--- Start of Records supplied ---

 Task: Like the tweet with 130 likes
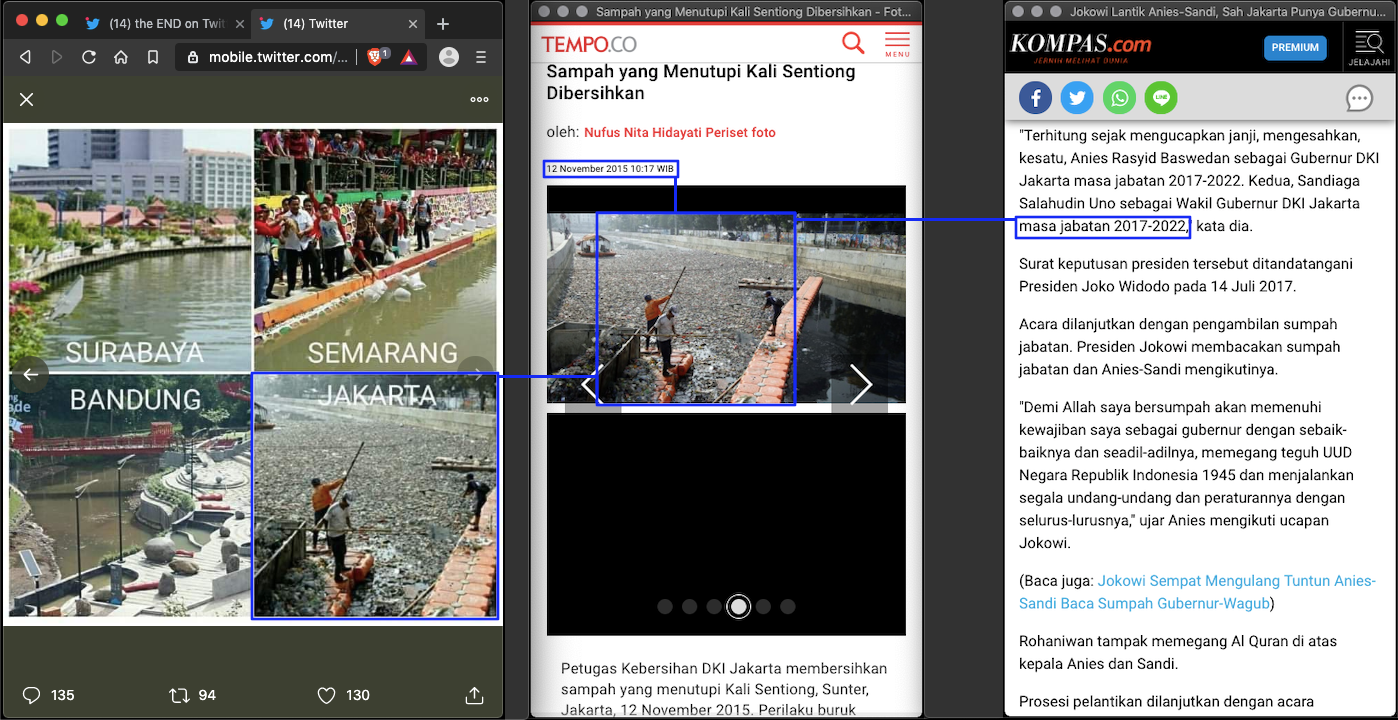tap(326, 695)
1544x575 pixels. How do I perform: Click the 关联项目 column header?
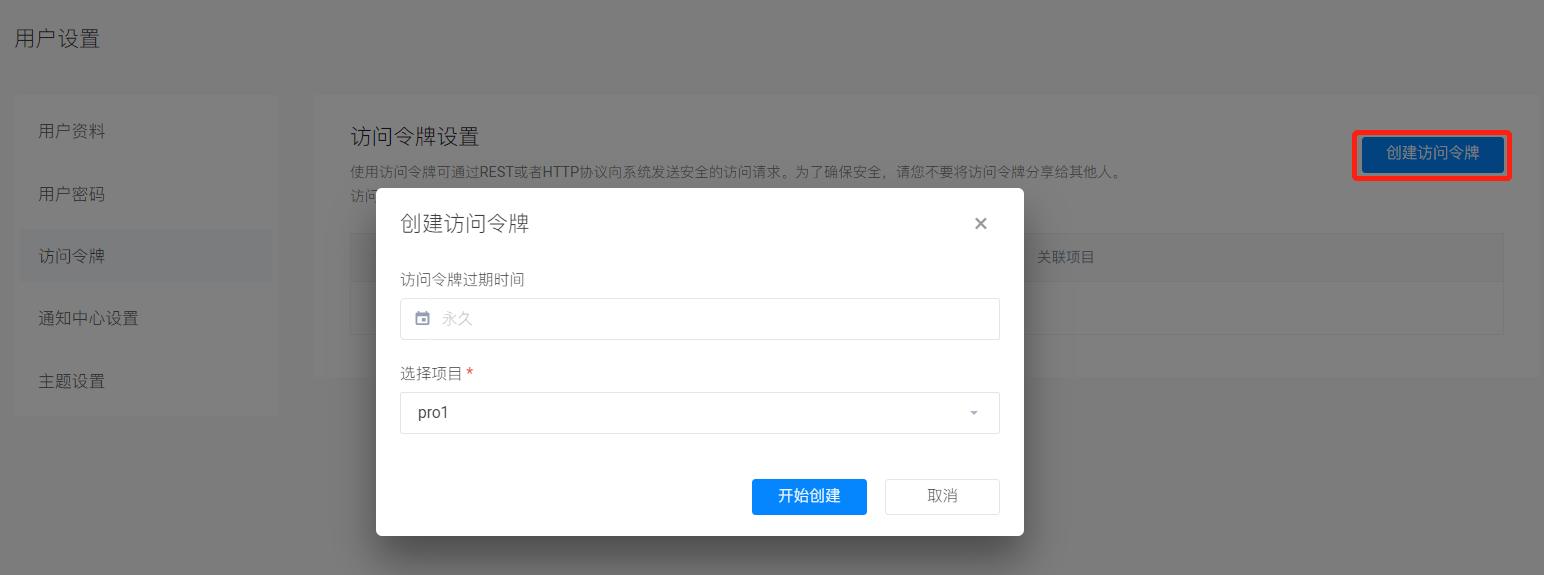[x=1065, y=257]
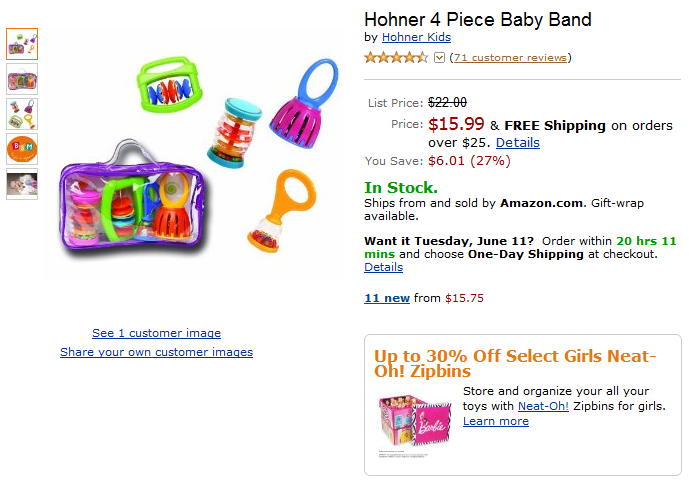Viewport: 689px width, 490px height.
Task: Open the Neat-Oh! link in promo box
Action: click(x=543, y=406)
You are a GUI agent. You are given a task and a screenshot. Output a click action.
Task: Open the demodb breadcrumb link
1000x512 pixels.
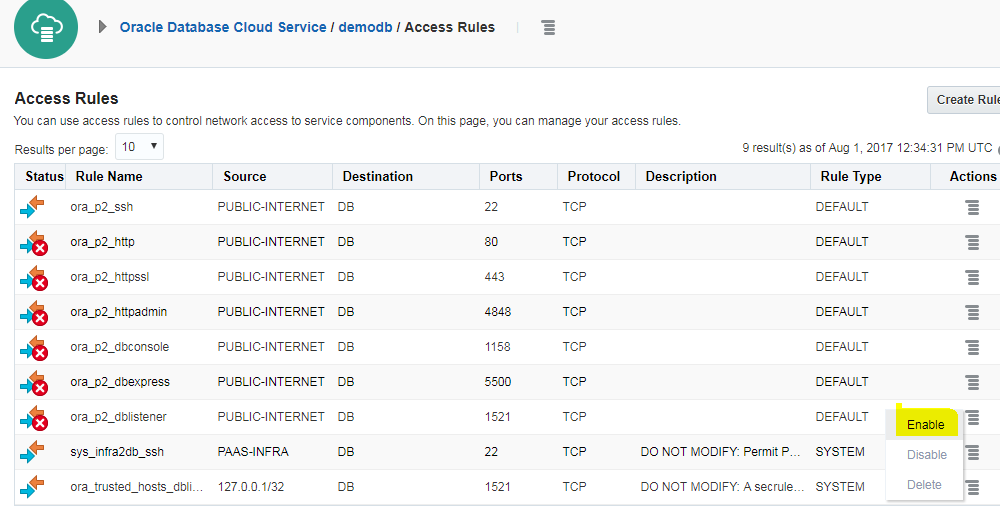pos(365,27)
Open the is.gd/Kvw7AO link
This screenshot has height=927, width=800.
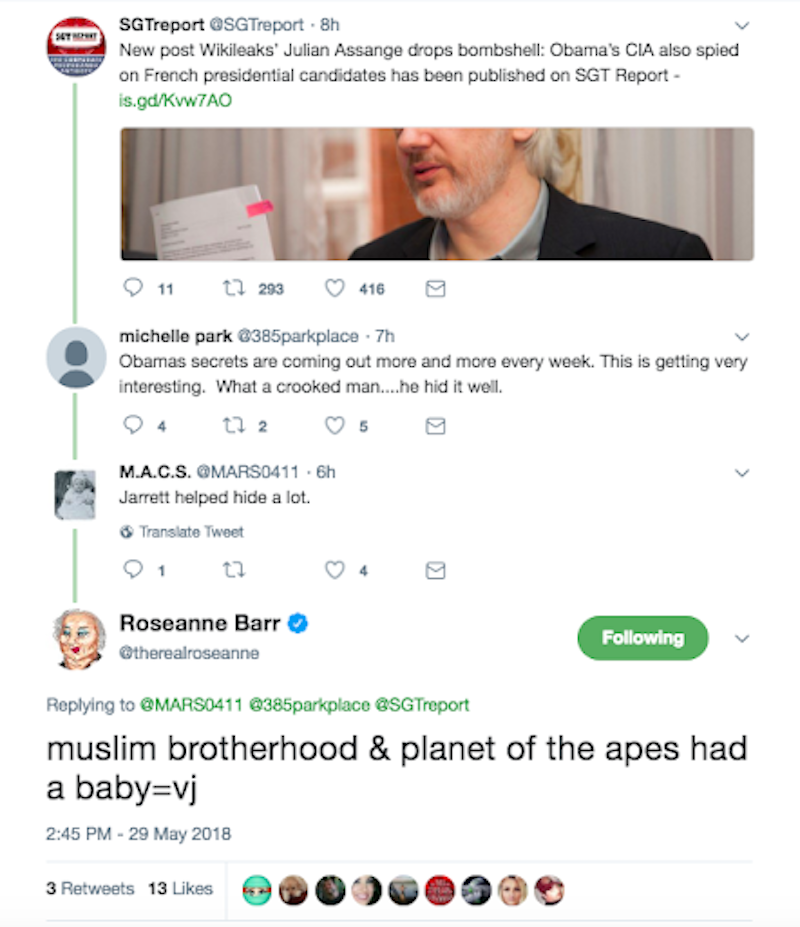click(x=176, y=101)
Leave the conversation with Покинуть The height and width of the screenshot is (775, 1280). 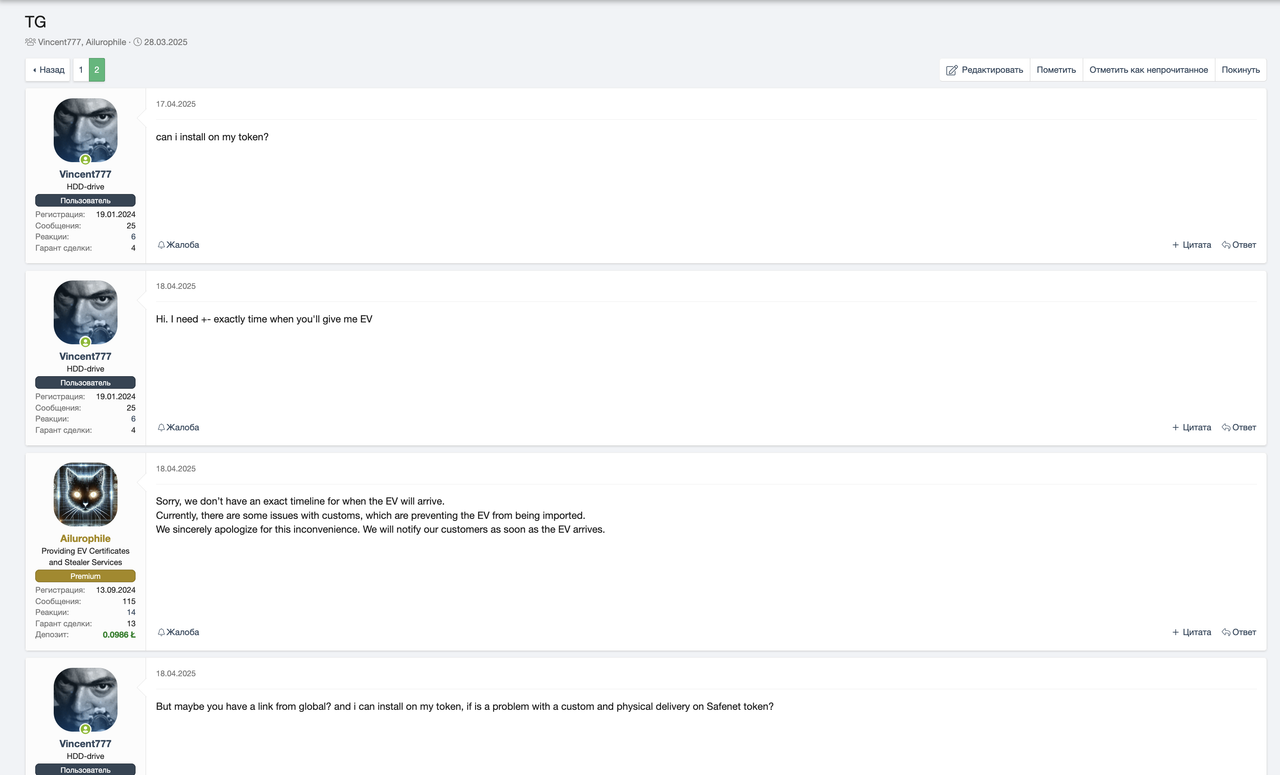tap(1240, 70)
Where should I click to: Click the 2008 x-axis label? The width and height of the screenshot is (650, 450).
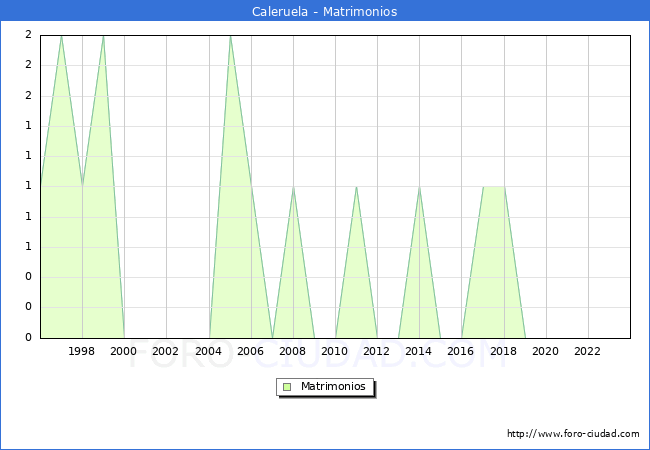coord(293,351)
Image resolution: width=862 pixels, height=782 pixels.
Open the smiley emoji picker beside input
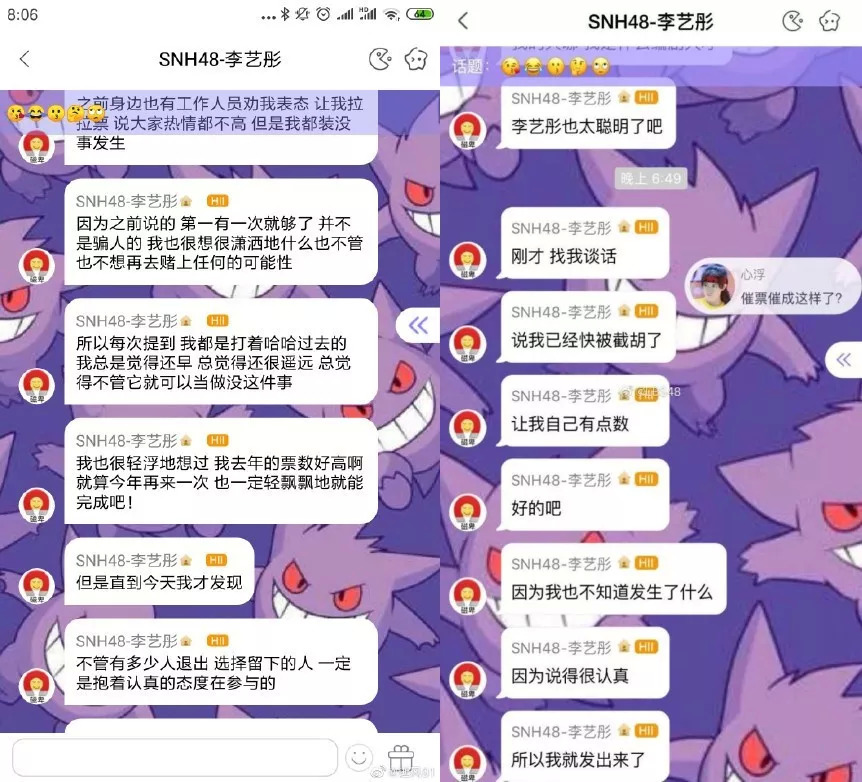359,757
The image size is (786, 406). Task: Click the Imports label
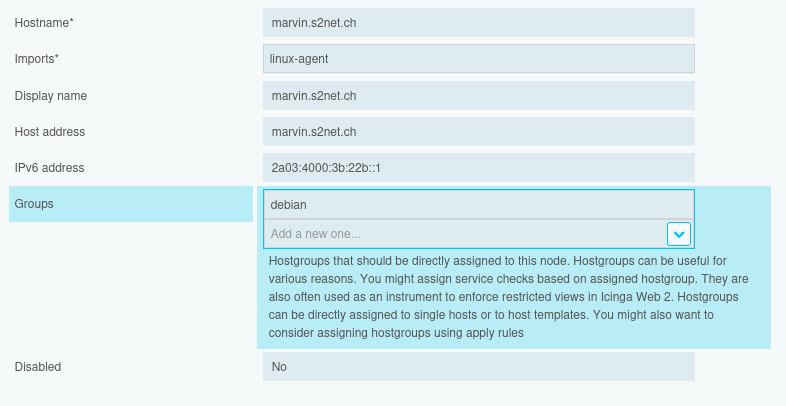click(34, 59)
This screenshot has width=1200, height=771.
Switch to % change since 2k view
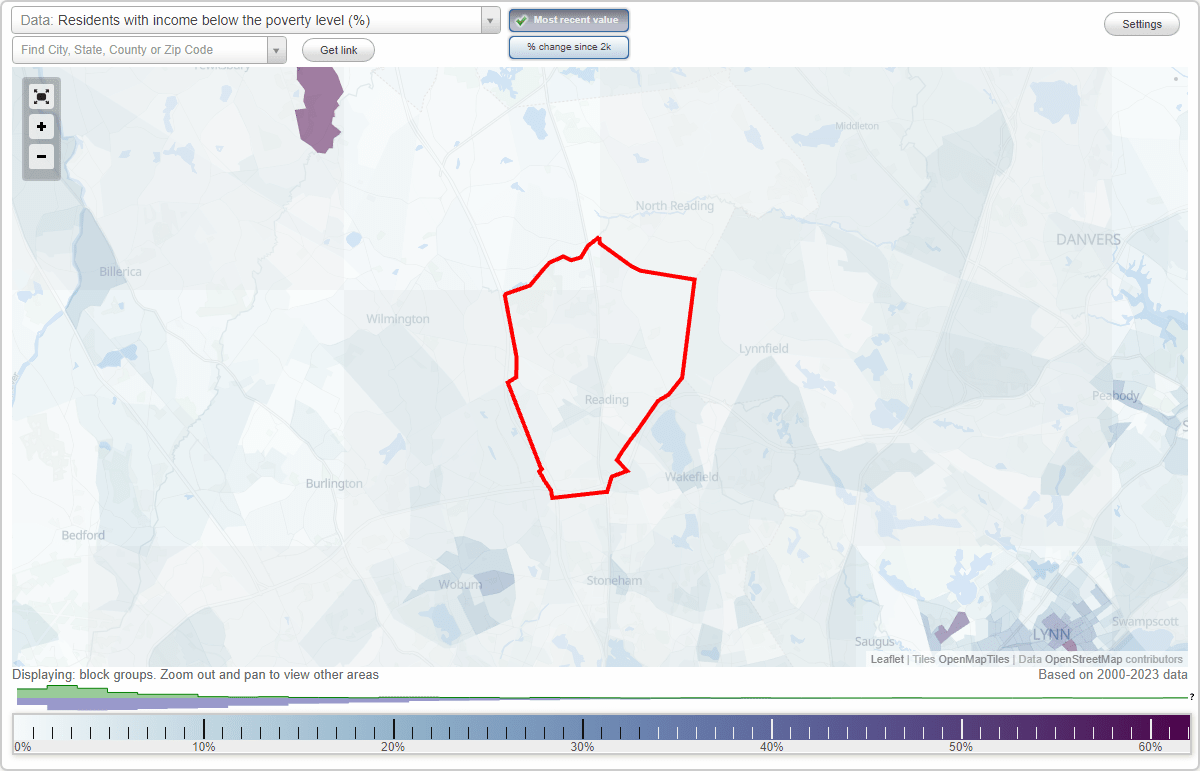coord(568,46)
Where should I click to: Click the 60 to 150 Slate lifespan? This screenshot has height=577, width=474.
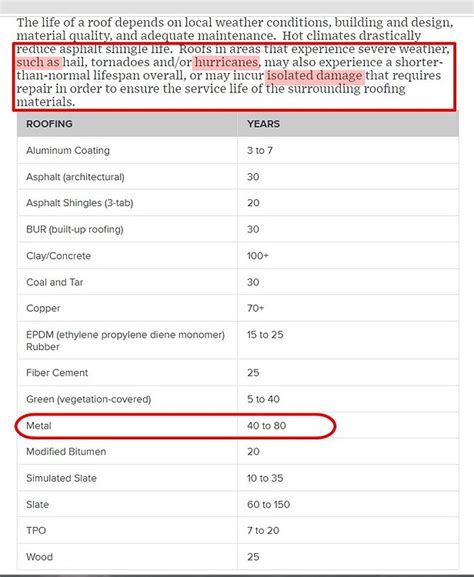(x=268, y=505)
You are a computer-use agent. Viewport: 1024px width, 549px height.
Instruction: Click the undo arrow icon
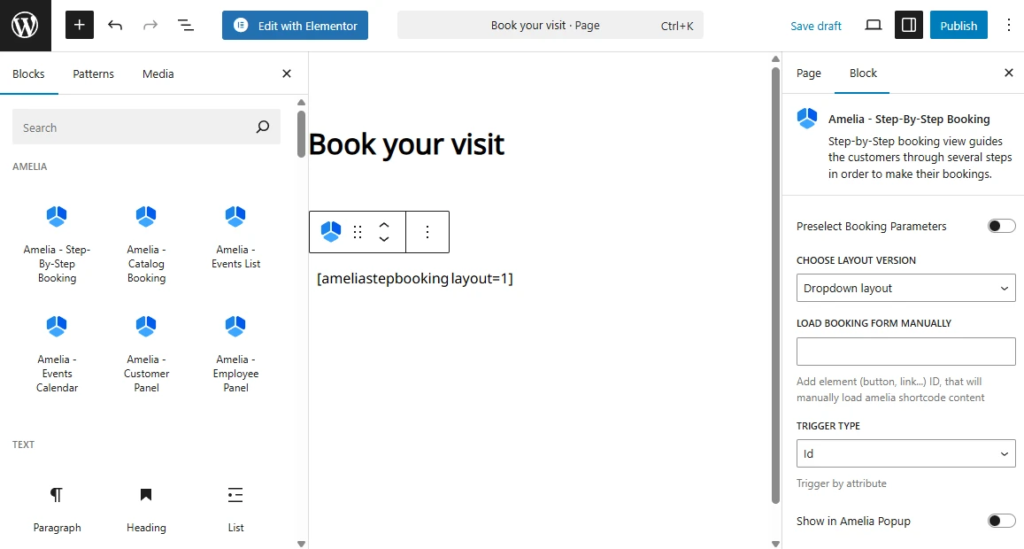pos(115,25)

--- End of Records supplied ---

#### Task goal
Please copy the material word for word, from the line containing "This screenshot has width=1200, height=771." through the end of the material, and leave out the pictures.

#### Finished task
This screenshot has width=1200, height=771.
Switch to % change since 2k view
coord(568,46)
Where should I click to: Click the 60 to 150 Slate lifespan? This screenshot has height=577, width=474.
(x=268, y=505)
You are a computer-use agent. Viewport: 1024px width, 549px height.
Instruction: Click the undo arrow icon
pos(115,25)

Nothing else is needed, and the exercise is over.